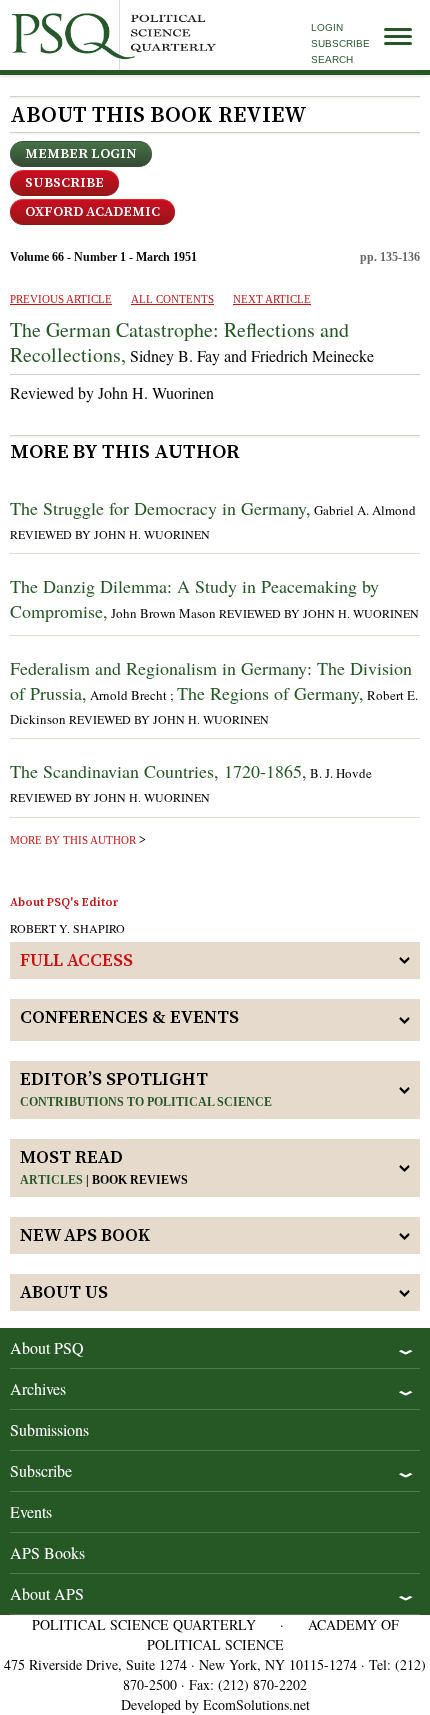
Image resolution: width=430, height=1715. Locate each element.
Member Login (81, 154)
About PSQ (47, 1347)
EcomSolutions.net (256, 1704)
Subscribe (340, 43)
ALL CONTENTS (172, 299)
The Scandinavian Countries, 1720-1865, (158, 771)
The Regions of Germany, (270, 693)
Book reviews (140, 1180)
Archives (38, 1388)
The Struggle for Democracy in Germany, (160, 508)
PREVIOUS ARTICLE (61, 299)
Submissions (49, 1429)
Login (327, 27)
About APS (47, 1593)
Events (31, 1511)
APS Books (47, 1552)
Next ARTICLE (272, 299)
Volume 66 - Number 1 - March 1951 (103, 257)
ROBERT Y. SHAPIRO (67, 928)
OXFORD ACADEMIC (92, 212)
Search (332, 59)
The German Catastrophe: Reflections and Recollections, (179, 342)
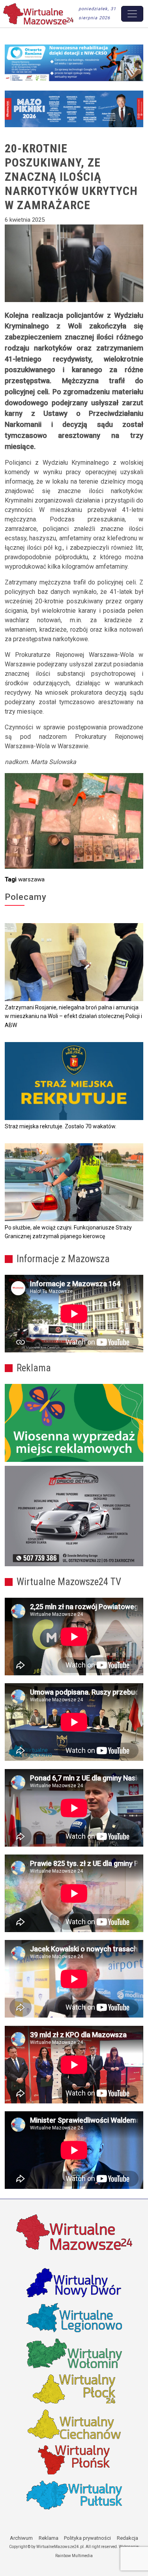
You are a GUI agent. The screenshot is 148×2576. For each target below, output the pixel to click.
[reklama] (74, 1516)
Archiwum (21, 2538)
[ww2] (74, 1423)
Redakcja (127, 2538)
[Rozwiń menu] (132, 14)
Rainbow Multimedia (74, 2556)
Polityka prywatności (87, 2538)
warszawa (31, 879)
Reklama (48, 2538)
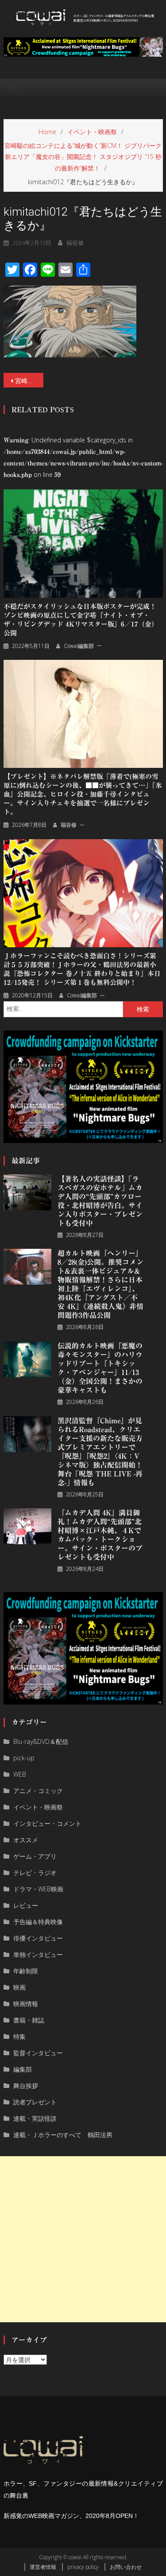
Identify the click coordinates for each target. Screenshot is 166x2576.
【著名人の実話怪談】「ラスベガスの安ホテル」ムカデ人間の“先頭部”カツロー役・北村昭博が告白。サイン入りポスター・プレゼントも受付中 (100, 1201)
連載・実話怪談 (35, 2118)
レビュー (25, 1905)
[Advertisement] (83, 2239)
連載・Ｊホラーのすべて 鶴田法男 (62, 2135)
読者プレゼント (35, 2102)
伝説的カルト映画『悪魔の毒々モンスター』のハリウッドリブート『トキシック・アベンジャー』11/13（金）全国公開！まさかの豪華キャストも (100, 1368)
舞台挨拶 (25, 2085)
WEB (19, 1774)
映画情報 (25, 2003)
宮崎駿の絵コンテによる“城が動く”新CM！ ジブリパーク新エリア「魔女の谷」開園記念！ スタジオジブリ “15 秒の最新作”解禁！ (29, 380)
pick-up (24, 1758)
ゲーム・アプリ (35, 1856)
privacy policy (83, 2567)
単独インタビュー (38, 1954)
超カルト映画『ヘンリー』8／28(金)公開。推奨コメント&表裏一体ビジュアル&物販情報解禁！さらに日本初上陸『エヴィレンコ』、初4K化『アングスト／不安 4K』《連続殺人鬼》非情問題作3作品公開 (100, 1284)
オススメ (25, 1840)
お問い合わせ (126, 2567)
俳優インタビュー (38, 1938)
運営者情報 (43, 2567)
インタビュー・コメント (47, 1823)
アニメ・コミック (38, 1790)
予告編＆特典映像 (38, 1921)
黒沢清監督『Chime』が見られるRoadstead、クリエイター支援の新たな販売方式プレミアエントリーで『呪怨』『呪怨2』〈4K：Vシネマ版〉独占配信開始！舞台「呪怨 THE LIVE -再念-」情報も (100, 1451)
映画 (19, 1987)
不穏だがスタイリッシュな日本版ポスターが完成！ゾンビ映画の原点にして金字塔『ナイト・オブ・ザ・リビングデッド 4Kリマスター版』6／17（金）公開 (81, 619)
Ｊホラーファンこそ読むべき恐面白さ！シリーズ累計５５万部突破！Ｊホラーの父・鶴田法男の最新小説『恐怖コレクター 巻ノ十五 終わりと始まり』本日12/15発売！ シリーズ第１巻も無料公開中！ (82, 969)
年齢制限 (25, 1971)
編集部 (22, 2069)
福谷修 (75, 243)
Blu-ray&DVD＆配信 (40, 1741)
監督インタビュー (38, 2053)
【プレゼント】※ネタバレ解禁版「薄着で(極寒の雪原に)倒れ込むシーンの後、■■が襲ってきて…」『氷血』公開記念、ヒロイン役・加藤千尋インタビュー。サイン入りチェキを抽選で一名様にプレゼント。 (83, 794)
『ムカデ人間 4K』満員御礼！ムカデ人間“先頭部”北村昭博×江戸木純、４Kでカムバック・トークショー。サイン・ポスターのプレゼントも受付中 (100, 1535)
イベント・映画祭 (38, 1807)
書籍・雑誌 (28, 2020)
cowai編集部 (79, 646)
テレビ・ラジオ (35, 1872)
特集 (19, 2036)
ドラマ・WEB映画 (38, 1889)
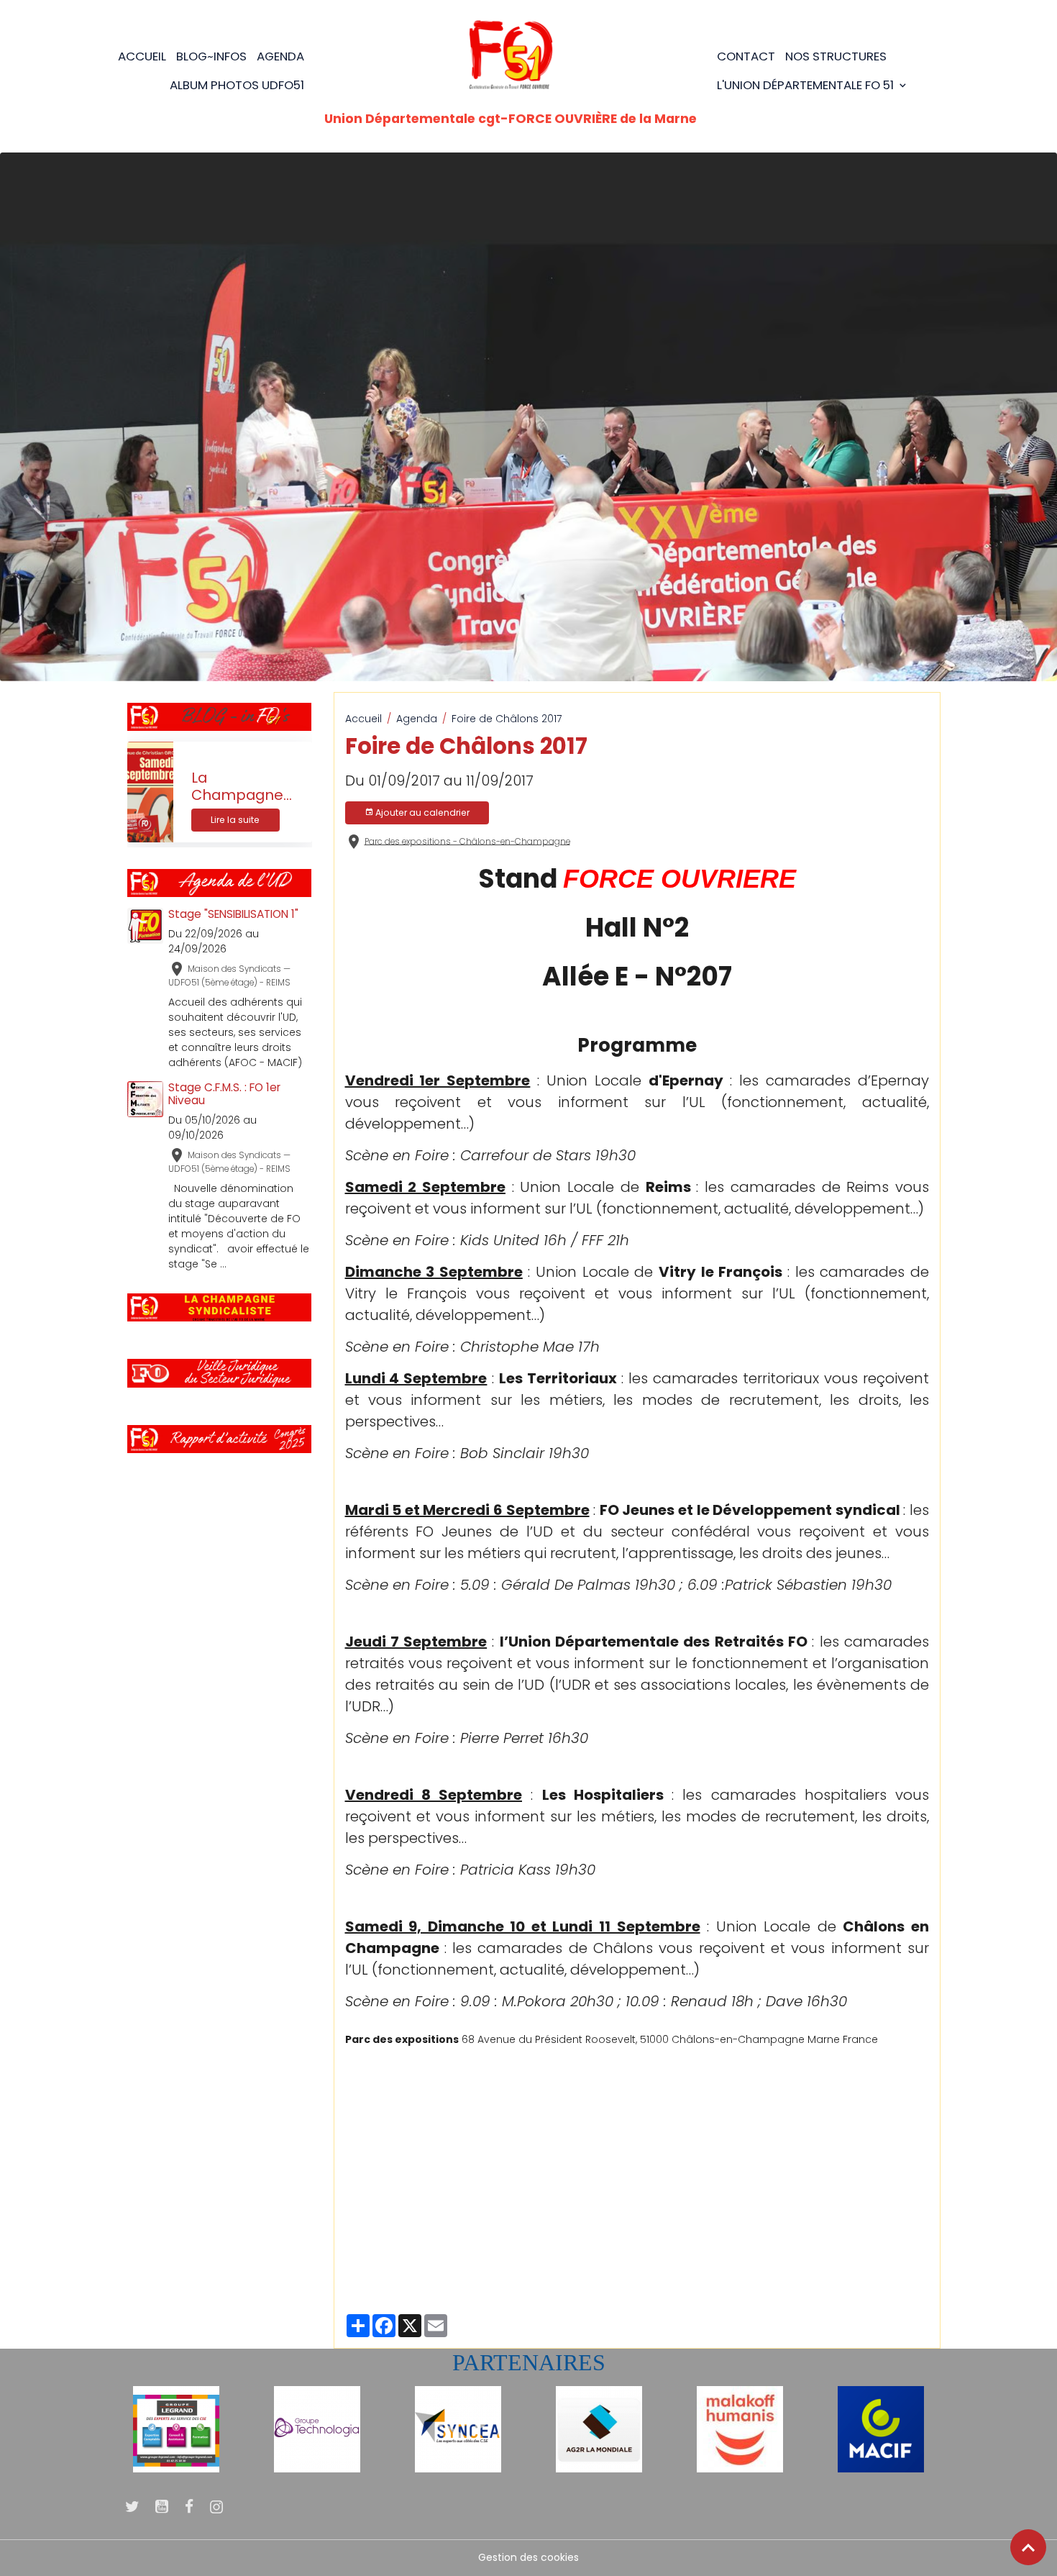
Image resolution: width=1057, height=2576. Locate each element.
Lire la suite (235, 820)
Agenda (280, 56)
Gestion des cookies (528, 2557)
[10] (176, 2428)
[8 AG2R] (599, 2428)
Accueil (142, 56)
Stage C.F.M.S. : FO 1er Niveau (224, 1094)
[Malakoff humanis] (740, 2428)
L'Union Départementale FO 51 (807, 85)
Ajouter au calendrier (421, 812)
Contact (746, 56)
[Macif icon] (881, 2428)
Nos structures (836, 56)
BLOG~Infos (211, 56)
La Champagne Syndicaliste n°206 (237, 787)
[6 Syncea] (458, 2428)
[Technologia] (317, 2428)
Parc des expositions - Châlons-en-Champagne (467, 841)
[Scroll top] (1028, 2547)
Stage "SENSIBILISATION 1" (233, 913)
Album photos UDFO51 (237, 85)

Exercise aim: Look through the entries above; find each line with the word "Image" and copy it.

Output for this exercise:
Image resolution: width=430, height=1715. Locate each element.
Image resolution: width=1057, height=2576. Locate each element.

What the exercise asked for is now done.